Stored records
_ _ _ _ _ _ _

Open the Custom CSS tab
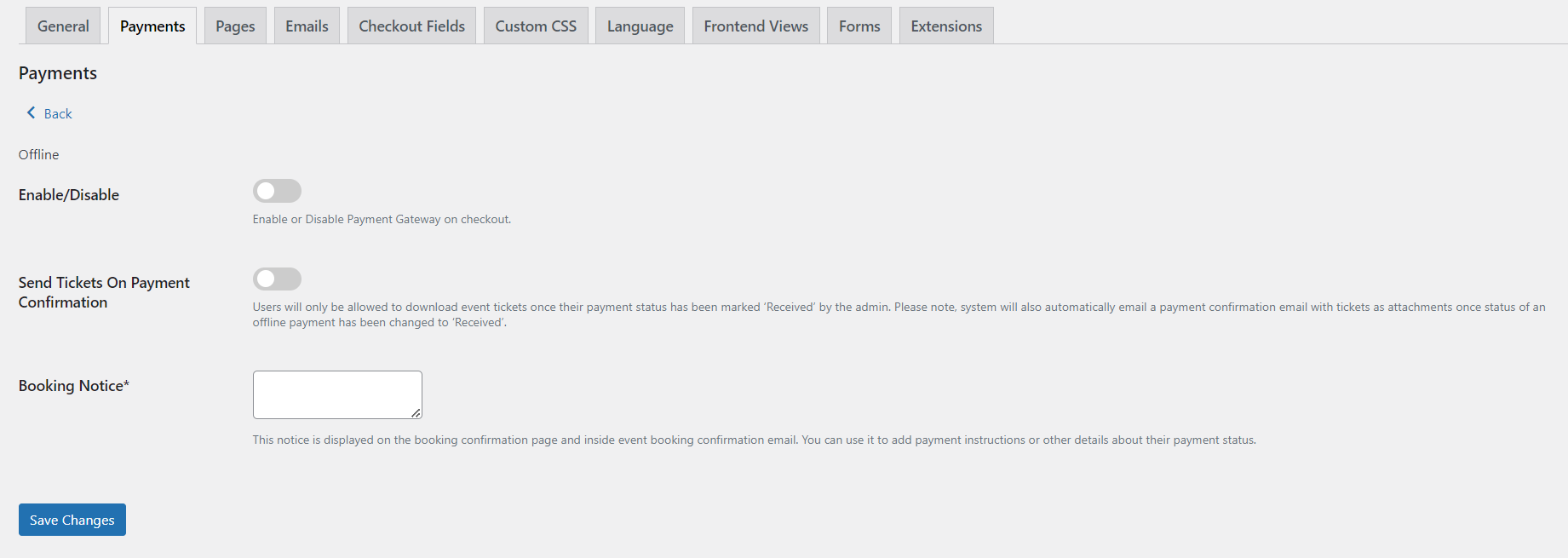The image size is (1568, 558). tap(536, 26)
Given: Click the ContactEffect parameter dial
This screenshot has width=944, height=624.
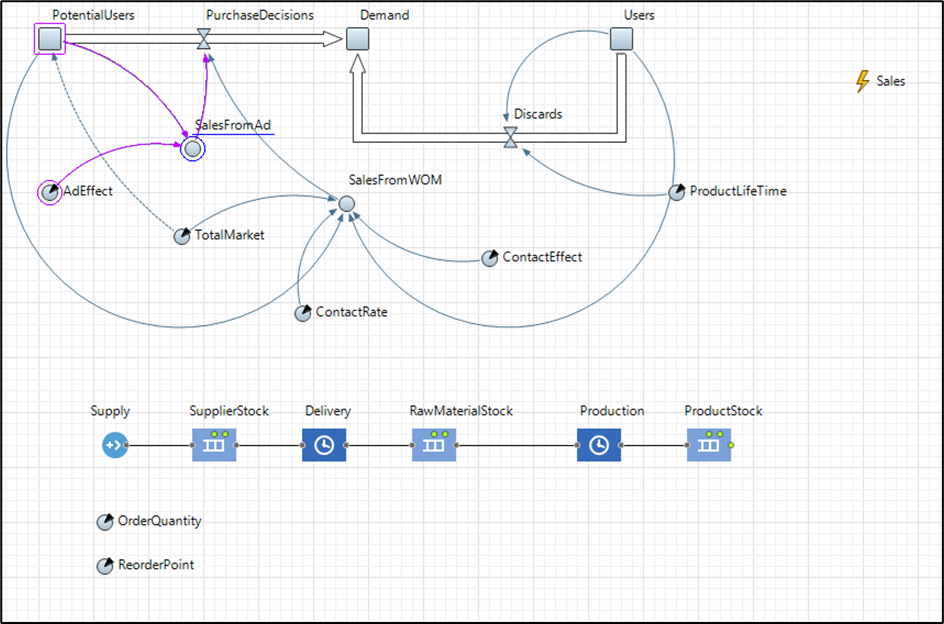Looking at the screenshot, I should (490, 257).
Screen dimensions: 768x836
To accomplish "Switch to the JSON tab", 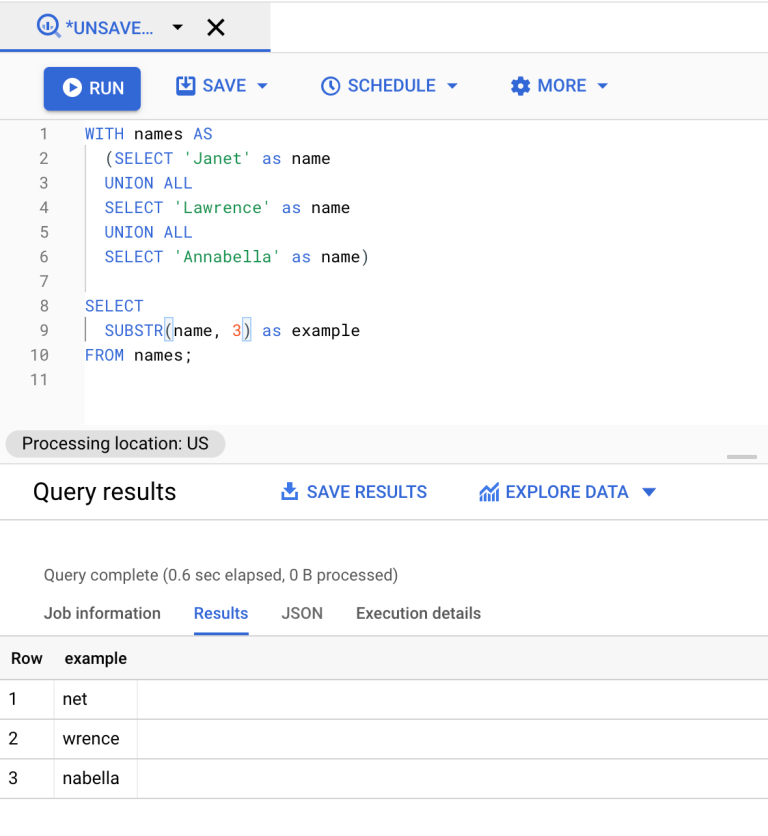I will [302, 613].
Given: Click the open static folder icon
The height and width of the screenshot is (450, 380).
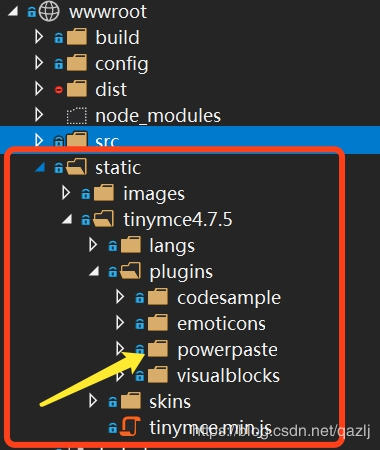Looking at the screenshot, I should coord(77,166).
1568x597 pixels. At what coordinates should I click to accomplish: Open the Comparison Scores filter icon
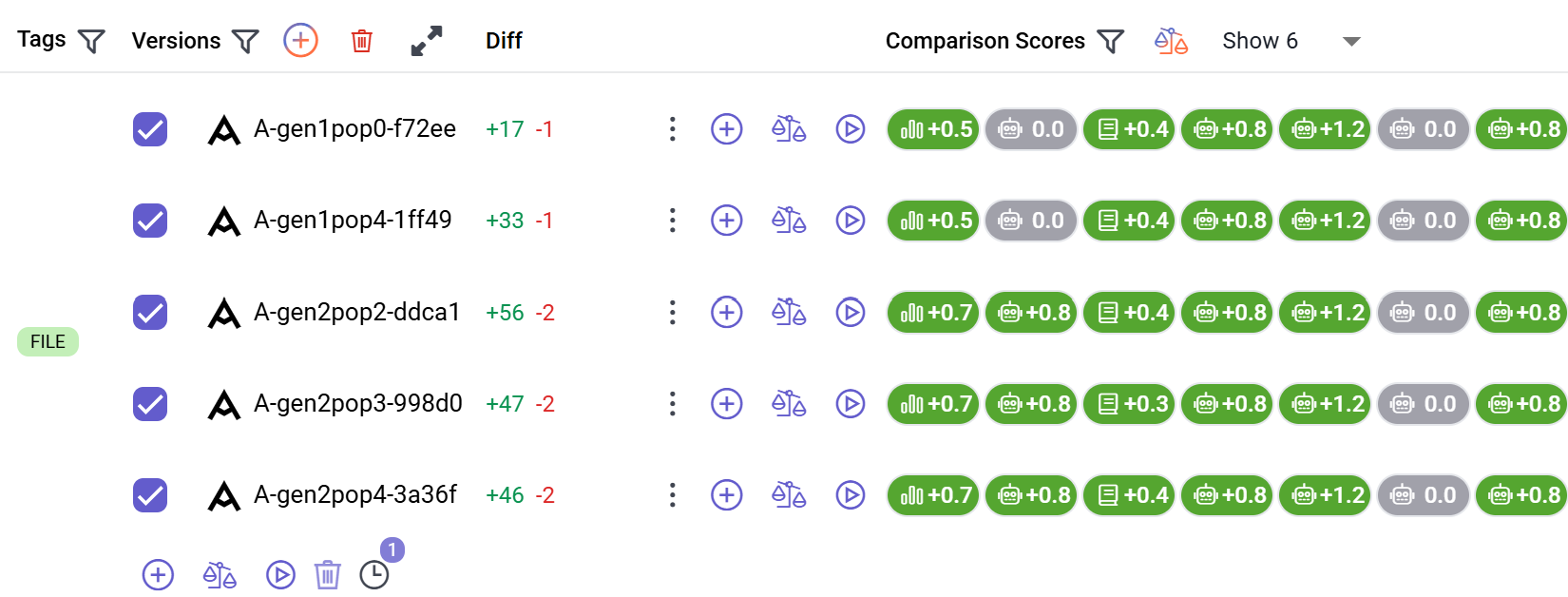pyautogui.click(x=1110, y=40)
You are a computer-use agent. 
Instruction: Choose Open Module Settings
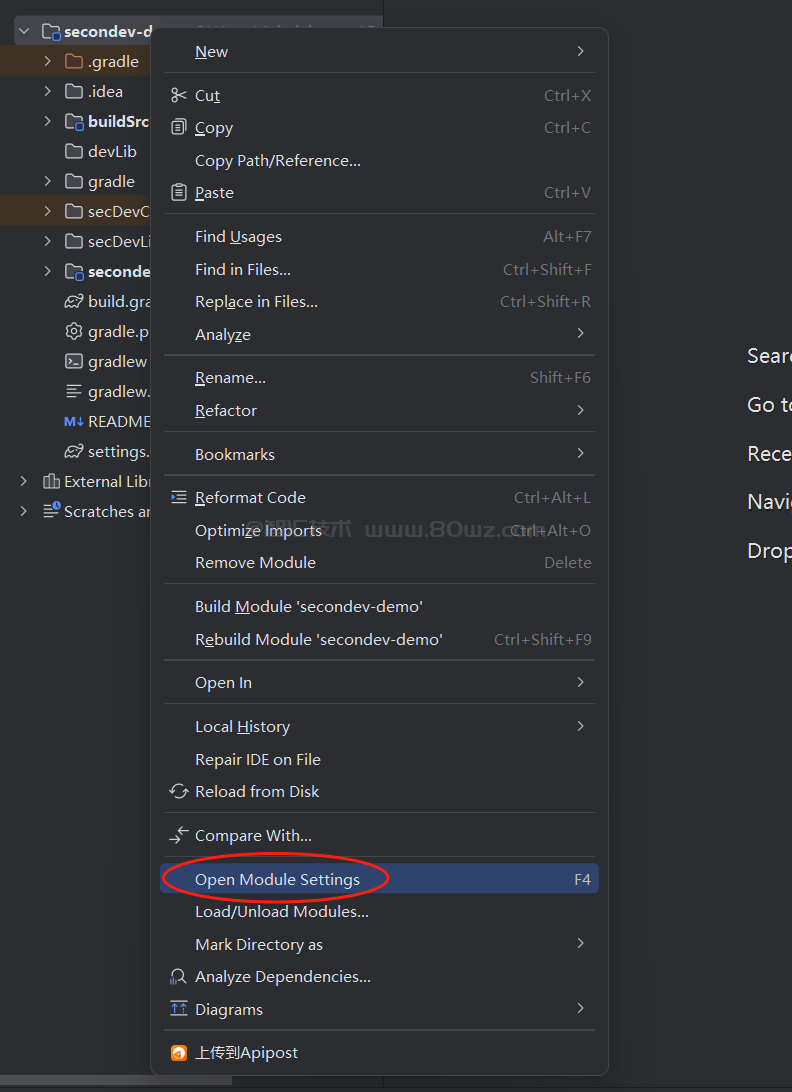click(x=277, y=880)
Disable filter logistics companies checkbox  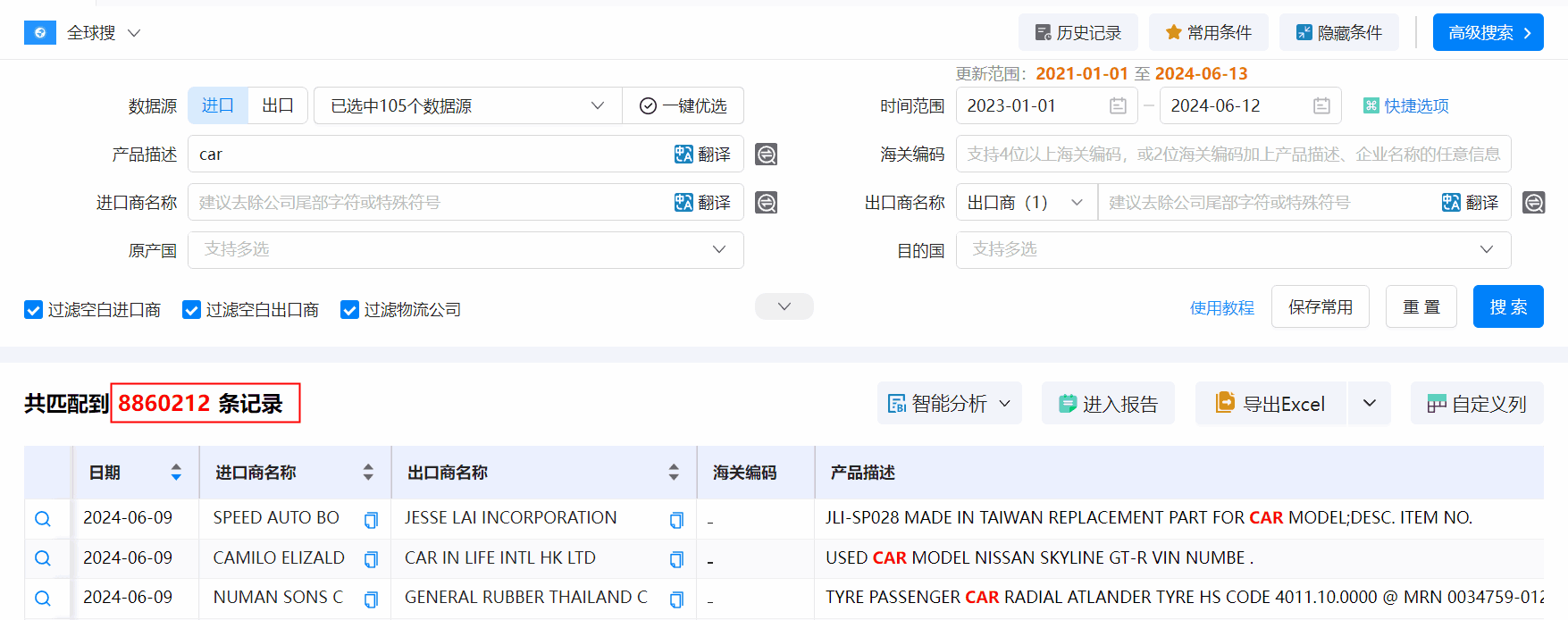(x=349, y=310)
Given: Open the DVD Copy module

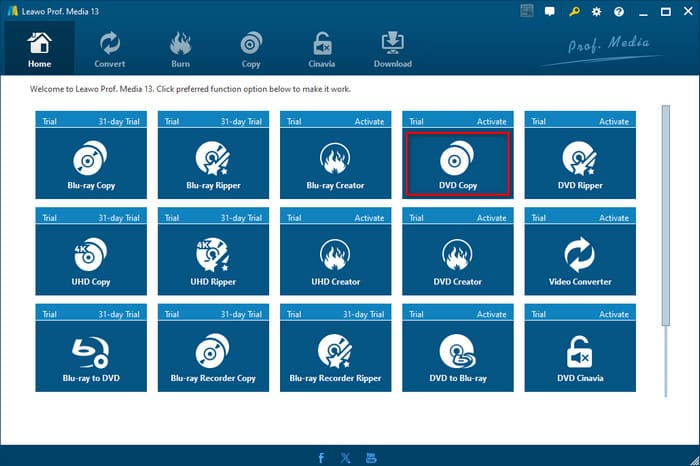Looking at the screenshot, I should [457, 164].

_ _ _ _ _ _ _

BRIEF:
All that is wanted is each line, word for word, from the first line of the data to the one holding "Screen dimensions: 768x836", with the pictures left out.

SOLUTION:
Open the Custom CSS tab
The image size is (1568, 558). tap(536, 26)
Given: Click the ContactEffect parameter dial
This screenshot has width=944, height=624.
Looking at the screenshot, I should (490, 257).
Screen dimensions: 768x836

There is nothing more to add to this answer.